NetApp SnapMirror Data Protection DP Mirrors Tutorial
GET YOUR FREE eBOOK
Step by step instructions on how to build a complete NetApp lab, all on your laptop for free.
Sign up to get the eBook and occasional newsletter updates. Your email address will never be shared.
Data Protection mirrors can replicate a source volume to a destination volume in the same or in a different cluster. Typically we’ll be replicating to a different cluster. They can be used for the following reasons:
- To replicate data between volumes in different clusters for disaster recovery. This is usually the main reason we use DP mirrors. When used for disaster recovery, intervention is required to failover to the DR site.

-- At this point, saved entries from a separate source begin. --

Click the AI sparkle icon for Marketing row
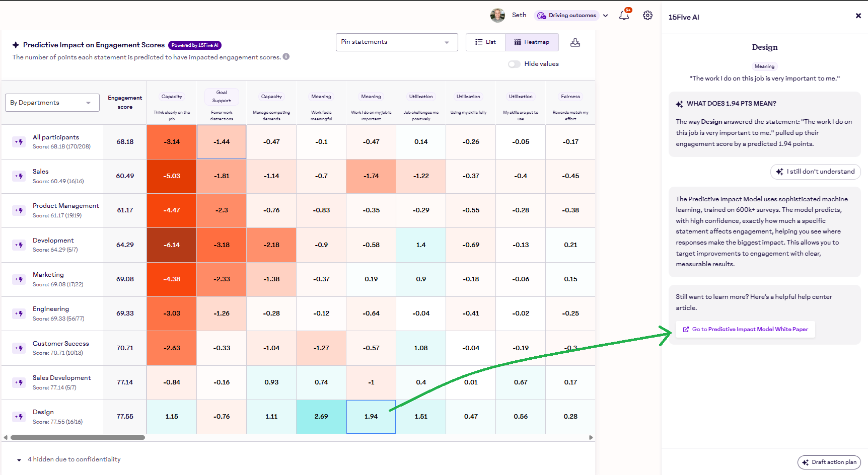868x475 pixels. point(19,279)
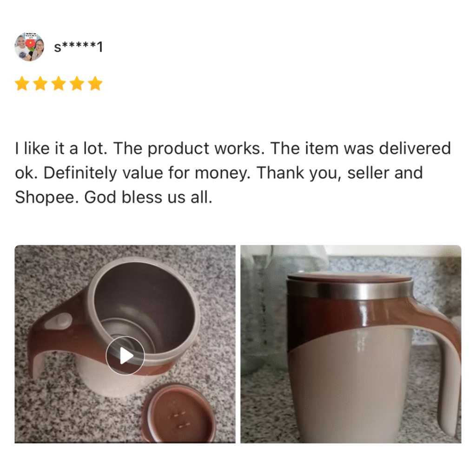
Task: Select the fourth rating star
Action: [77, 84]
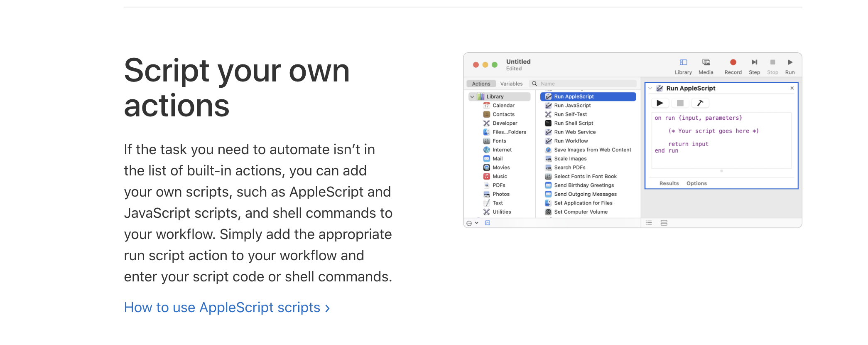Switch to the Variables tab
The width and height of the screenshot is (868, 345).
click(511, 84)
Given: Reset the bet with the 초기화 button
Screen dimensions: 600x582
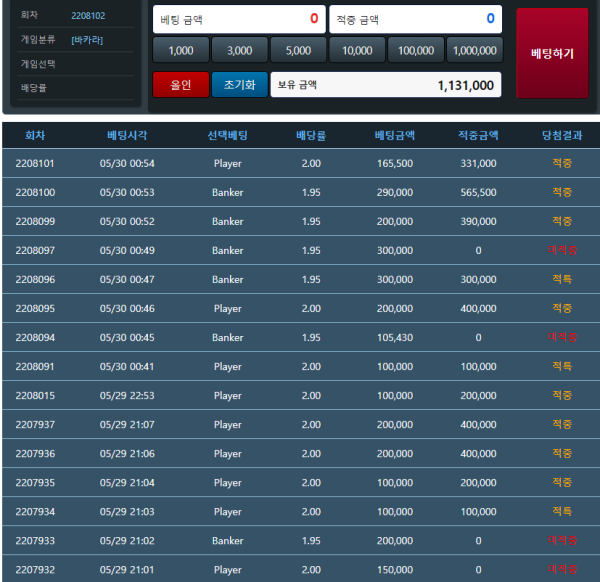Looking at the screenshot, I should 240,85.
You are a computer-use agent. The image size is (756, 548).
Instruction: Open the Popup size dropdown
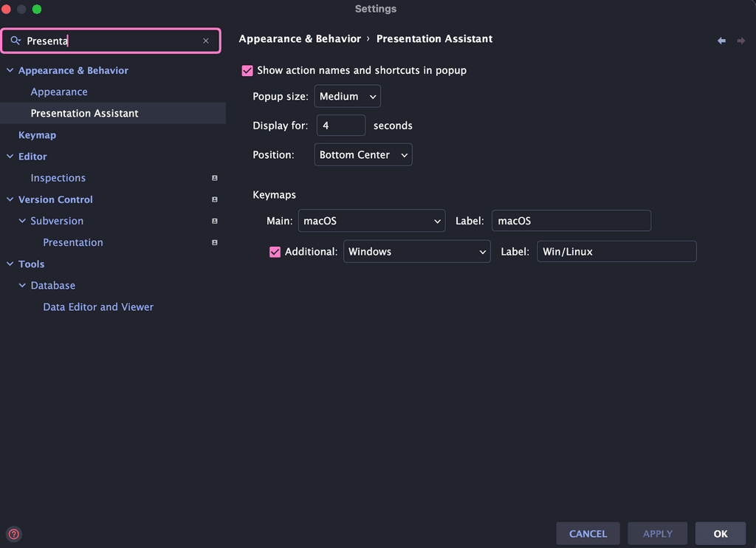click(x=347, y=97)
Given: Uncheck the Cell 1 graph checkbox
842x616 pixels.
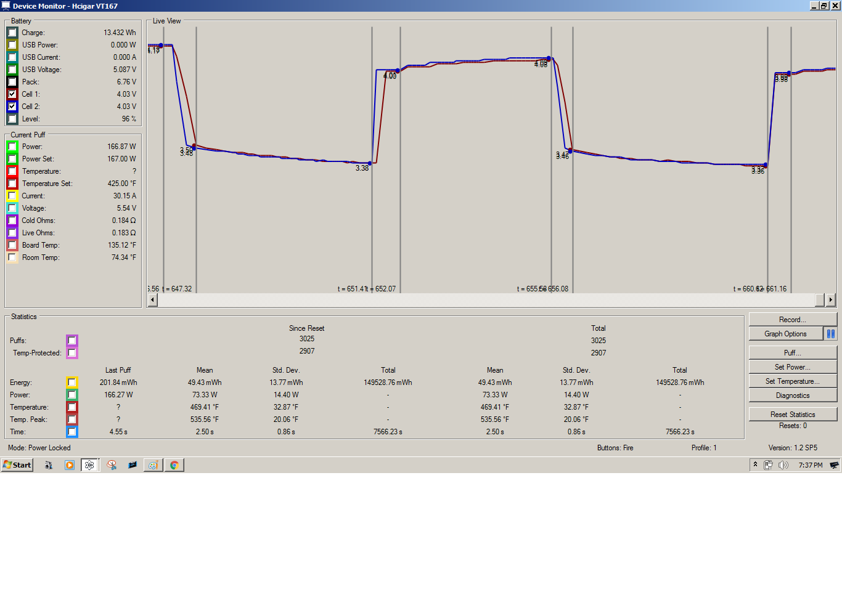Looking at the screenshot, I should tap(12, 94).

- To provide load balancing for read access across different sites.
- Data migration between clusters.
- To replicate data between different SVMs in the same cluster.
- To replicate data to a centralised tape backup location.
When we talk about ‘NetApp SnapMirror’ in general, we’re talking about DP mirrors.
The first reason mentioned, and the best-known reason for implementing Data Protection mirrors is for disaster recovery.
Let’s say we have a main site that we’re using as the active site for our data, and we also have a standby disaster recovery site. We’re going to use DP mirrors to replicate from the source site to our destination, the DR site.
In this scenario, we could use inexpensive SATA drives in the DR site and SSDs or SAS drives in the primary site. To save money we can use less expensive drives in the DR site because it’s just being used as a hot spare.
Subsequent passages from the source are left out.